Mühler

Mühler

Mühler, 1) Heinrich Gottlob von, preuß. Staatsmann, geb. 23. Juni 1780 zu Luisenhof bei Pleß in Schlesien, gest. 15. Jan. 1857 in Berlin, studierte die Rechte, ward 1804 Assessor, 1810 Oberlandesgerichtsrat, 1815 Kammergerichtsrat in Berlin, 1819 Geheimer Oberrevisionsrat bei dem rheinischen Kassationshof daselbst, 1822 Vizepräsident des Oberlandesgerichts in Halberstadt, 1824 in Breslau, 1832 Justizminister für die östlichen Provinzen und erhielt 1838 die gesamte vereinigte Justizverwaltung. Er führte in Zivilsachen Öffentlichkeit und Mündlichkeit des Verfahrens ein und trennte die Justiz von der Verwaltung. Im August 1846 zurückgetreten, ward er Chefpräsident des Obertribunals, behielt aber bis 1848 auch Sitz und Stimme im Ministerium und trat 1854 in den Ruhestand.

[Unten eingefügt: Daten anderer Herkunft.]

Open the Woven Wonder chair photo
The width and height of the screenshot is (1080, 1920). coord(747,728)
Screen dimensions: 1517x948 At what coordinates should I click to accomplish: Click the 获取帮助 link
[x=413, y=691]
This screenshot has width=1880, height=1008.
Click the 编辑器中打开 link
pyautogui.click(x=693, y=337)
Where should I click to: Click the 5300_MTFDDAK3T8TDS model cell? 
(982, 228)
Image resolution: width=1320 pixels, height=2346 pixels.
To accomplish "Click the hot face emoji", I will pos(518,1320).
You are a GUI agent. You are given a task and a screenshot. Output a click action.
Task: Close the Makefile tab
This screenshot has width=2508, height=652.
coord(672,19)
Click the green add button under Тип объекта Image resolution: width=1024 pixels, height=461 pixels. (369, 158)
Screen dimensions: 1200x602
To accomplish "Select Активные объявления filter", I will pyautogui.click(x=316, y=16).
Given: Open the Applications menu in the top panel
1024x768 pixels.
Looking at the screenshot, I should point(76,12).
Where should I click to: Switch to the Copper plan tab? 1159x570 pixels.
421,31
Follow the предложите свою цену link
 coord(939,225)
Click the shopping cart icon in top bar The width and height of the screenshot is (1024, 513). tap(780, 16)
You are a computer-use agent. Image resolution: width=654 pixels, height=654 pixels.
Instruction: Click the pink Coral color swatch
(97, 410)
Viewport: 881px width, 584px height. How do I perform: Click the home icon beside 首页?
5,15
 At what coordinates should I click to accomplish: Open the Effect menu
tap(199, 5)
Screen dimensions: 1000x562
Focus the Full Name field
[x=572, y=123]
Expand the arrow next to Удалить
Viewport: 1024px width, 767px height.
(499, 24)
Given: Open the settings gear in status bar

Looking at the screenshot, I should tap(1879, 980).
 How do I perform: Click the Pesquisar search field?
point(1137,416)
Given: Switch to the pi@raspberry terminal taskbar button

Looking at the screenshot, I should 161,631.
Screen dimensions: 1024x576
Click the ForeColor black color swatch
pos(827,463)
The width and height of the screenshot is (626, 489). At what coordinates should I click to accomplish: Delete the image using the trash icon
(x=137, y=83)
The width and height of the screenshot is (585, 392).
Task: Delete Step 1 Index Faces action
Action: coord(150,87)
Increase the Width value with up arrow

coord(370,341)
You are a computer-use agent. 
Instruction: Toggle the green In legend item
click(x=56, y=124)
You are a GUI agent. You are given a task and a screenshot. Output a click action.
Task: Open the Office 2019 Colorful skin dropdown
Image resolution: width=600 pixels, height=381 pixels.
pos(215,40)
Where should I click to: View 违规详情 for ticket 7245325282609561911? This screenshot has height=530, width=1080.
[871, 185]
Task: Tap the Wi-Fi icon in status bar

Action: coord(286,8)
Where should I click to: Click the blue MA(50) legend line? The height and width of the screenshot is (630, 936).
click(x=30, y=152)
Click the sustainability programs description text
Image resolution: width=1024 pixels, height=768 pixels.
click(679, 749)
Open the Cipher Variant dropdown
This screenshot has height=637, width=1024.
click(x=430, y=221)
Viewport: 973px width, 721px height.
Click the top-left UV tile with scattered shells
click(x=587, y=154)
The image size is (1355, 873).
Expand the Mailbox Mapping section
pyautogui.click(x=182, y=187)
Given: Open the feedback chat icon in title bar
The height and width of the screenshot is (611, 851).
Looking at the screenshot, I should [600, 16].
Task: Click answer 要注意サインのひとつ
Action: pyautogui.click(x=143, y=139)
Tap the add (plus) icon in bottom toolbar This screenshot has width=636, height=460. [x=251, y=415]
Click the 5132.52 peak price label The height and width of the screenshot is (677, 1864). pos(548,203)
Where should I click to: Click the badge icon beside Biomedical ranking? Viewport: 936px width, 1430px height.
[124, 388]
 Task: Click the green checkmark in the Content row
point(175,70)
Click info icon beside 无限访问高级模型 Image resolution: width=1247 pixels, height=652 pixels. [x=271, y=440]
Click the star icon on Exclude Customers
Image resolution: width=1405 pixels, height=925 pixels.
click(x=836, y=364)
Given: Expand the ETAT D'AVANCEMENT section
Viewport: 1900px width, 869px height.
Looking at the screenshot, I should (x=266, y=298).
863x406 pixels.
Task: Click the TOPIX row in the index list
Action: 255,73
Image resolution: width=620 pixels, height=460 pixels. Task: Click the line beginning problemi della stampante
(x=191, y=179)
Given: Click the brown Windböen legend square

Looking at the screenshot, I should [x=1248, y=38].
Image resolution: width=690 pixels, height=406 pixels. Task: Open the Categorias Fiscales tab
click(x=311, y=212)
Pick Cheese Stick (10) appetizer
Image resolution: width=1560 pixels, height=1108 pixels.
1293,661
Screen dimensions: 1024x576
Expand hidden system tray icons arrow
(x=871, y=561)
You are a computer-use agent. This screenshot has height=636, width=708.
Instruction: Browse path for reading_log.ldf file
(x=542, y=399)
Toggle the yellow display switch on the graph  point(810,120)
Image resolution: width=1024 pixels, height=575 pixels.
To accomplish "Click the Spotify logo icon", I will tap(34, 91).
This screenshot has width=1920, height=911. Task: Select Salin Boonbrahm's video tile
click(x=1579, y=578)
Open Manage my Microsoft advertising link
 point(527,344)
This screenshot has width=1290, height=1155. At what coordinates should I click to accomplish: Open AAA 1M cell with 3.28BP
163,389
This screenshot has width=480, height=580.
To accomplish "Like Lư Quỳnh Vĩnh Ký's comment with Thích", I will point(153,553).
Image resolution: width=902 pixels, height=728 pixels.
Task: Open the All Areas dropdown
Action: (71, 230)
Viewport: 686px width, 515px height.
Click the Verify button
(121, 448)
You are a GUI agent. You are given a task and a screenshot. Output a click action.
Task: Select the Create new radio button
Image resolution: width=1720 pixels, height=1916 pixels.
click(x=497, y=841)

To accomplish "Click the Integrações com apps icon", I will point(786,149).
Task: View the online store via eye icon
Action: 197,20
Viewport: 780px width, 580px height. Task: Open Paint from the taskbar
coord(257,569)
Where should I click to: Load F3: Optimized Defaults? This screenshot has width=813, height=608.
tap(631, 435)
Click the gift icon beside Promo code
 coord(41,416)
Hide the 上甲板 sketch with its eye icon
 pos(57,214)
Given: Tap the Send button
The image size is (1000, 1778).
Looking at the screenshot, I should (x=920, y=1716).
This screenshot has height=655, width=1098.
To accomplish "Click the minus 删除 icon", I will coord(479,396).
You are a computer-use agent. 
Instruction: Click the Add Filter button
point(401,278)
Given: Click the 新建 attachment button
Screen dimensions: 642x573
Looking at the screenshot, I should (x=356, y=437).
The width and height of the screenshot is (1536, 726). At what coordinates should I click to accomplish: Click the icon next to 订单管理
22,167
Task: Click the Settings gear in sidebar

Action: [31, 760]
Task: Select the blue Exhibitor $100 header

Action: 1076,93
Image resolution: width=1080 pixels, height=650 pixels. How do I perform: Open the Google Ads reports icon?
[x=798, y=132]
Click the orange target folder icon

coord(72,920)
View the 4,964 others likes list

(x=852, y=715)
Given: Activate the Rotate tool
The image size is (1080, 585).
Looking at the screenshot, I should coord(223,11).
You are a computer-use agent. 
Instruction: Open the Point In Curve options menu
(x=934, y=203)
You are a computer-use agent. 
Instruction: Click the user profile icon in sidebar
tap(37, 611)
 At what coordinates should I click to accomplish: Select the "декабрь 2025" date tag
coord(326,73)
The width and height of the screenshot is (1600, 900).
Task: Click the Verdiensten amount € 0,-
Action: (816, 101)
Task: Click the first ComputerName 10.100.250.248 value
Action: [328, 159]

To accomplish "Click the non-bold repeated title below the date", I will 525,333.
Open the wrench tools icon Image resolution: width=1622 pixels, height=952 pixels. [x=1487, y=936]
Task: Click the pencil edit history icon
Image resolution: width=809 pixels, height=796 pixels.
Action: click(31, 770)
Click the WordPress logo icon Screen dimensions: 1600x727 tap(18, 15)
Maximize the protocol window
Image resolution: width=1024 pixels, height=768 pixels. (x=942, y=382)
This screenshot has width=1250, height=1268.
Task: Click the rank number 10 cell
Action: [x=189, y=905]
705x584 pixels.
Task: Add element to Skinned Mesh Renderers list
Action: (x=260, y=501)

2) Heinrich von, preuß. Kultusminister, Sohn des vorigen, geb. 4. Nov. 1813 in Brieg, gest. 2. April 1874 in Potsdam, studierte 1830–35 die Rechte, kam 1840 als Hilfsarbeiter ins Kultusministerium und wurde besonders bei der Ausarbeitung einer neuen Verfassung der evangelischen Kirche beschäftigt, 1846 auch der Generalsynode als Sekretär beigegeben; damals schrieb er auch eine »Geschichte der evangelischen Kirchenverfassung in der Mark Brandenburg« (Weim. 1846). 1846 vortragender Rat im Kultusministerium, 1849 Mitglied des Oberkirchenrats geworden, half er diese neue Behörde organisieren und ihren Geschäftsbereich abgrenzen. Zugleich bildete sich unter dem Einfluß seiner ehrgeizigen, frömmelnden Gattin Adelheid, geborne v. Goßler (gest. 4. Okt. 1901), eine Hinneigung zum Pietismus aus, die seine liebenswürdigen Eigenschaften, Geist, Gemüt und gesellige Talente, wie sie seine »Gedichte« (Berl. 1842; 2. Aufl., Jena 1879) bekunden, unterdrückte. Als er 18. März 1862 im Ministerium Hohenlohe die geistlichen Unterrichts- und Medizinalangelegenheiten übernahm, trat er als gewandter Jurist mit wohlgebildeten Phrasen über die Pflichten der von Gott eingesetzten Regierung den ebenfalls vagen Angriffen der Opposition entgegen, tat aber in der eigentlichen Verwaltung seines Amtes im wesentlichen nichts, ging der Entscheidung aller Prinzipienfragen aus dem Wege, kam den kirchlichen Behörden stets in geradezu verderblicher Weise entgegen und gestattete seiner Frau in wichtigen Dingen entscheidenden Einfluß. Immer größer wurde die Mißstimmung gegen ihn, die auch sein schwächlicher Versuch, nach dem Vatikanum der katholischen Hierarchie entgegenzutreten, nicht beschwichtigte. Im Januar 1872 entlassen, schrieb er in Potsdam »Grundlinien einer Philosophie der Staats- und Rechtslehre nach evangelischen Prinzipien« (Berl. 1873).